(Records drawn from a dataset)
○ ○ ○ ○
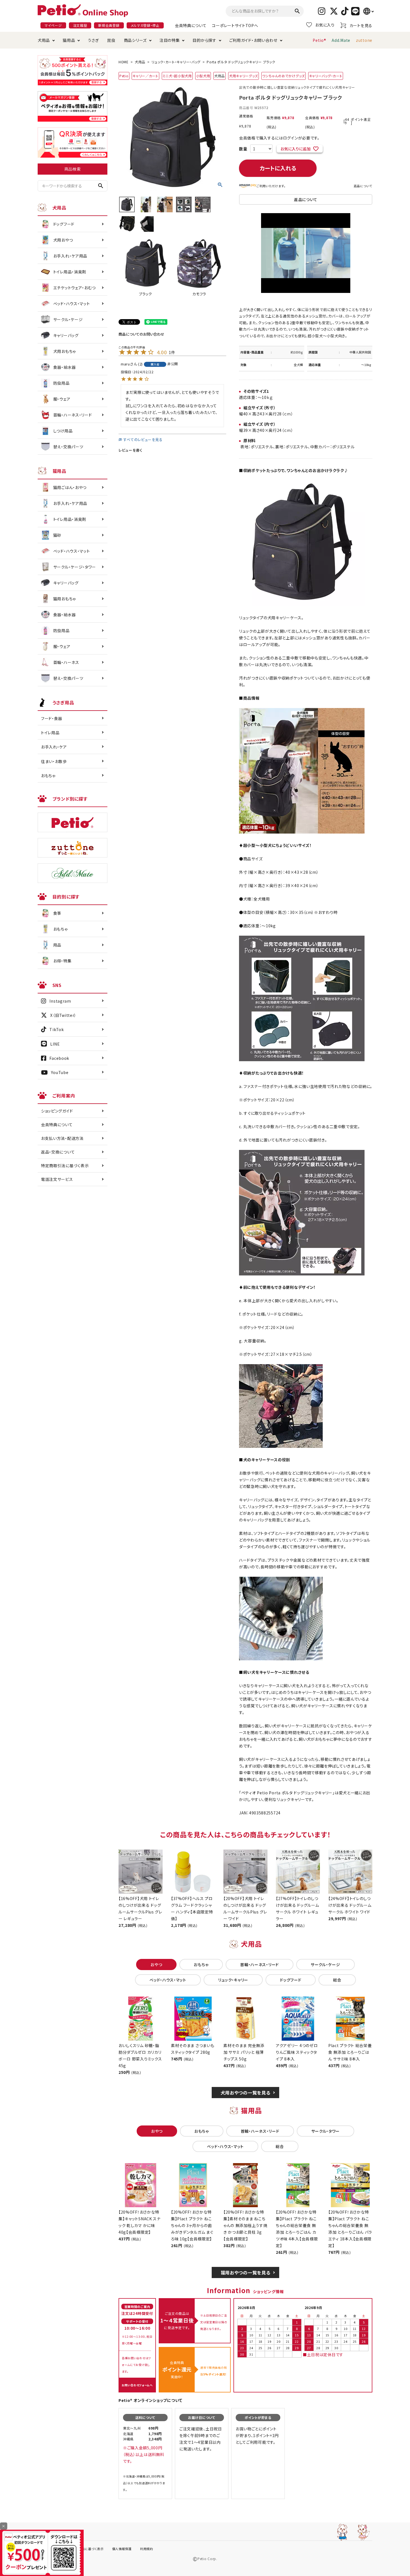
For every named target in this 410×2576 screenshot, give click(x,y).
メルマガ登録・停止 (145, 25)
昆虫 (111, 40)
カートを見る (360, 25)
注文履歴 (80, 25)
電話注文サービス (57, 1179)
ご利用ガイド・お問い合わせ (253, 40)
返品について (363, 186)
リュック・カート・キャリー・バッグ (176, 61)
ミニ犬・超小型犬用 (177, 75)
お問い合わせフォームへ (137, 2385)
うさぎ (93, 40)
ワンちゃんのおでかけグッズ (283, 75)
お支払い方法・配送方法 (62, 1138)
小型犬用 (203, 75)
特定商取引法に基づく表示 (65, 1165)
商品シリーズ (135, 40)
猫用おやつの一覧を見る (246, 2272)
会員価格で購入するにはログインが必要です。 (279, 138)
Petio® (319, 40)
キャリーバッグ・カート (326, 75)
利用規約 (146, 2548)
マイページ (53, 25)
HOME (124, 61)
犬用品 (44, 40)
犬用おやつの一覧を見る (246, 2092)
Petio (124, 75)
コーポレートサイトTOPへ (235, 25)
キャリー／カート (145, 75)
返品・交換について (58, 1152)
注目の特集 (170, 40)
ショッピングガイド (57, 1111)
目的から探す (204, 40)
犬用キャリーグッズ (243, 75)
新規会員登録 (108, 25)
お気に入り (325, 24)
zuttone (364, 40)
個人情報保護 (122, 2548)
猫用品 (69, 40)
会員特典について (191, 25)
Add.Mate (341, 40)
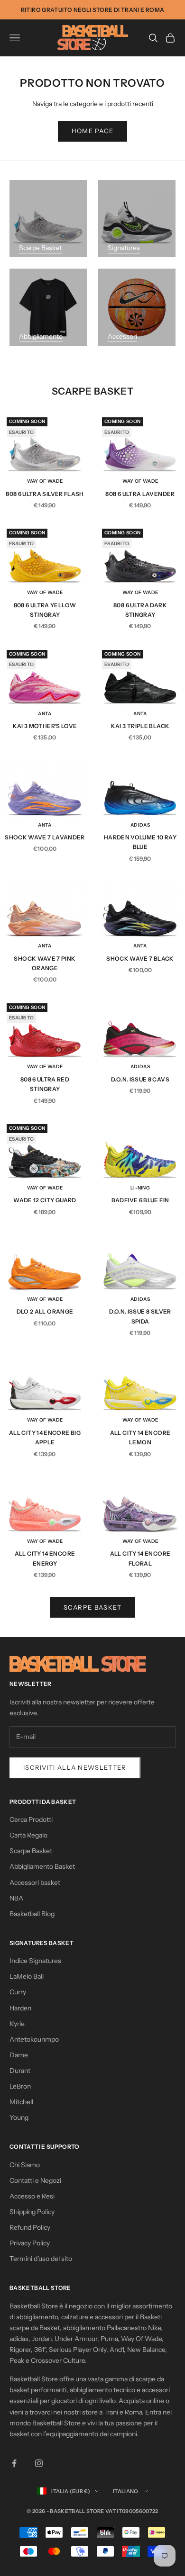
○ ○ ○ ○
- [What you have to do]:
Retype, exactly and only, the lines from the one containing "利用規約 (146, 2548)" through the end of the entries, both ends included, and omit all pictures.

- [Task response]:
利用規約 (146, 2548)
マイページ (53, 25)
HOME (124, 61)
犬用品 (44, 40)
犬用おやつの一覧を見る (246, 2092)
Petio (124, 75)
コーポレートサイトTOPへ (235, 25)
キャリー／カート (145, 75)
返品・交換について (58, 1152)
注目の特集 (170, 40)
ショッピングガイド (57, 1111)
目的から探す (204, 40)
犬用キャリーグッズ (243, 75)
新規会員登録 (108, 25)
お気に入り (325, 24)
zuttone (364, 40)
個人情報保護 (122, 2548)
猫用品 (69, 40)
会員特典について (191, 25)
Add.Mate (341, 40)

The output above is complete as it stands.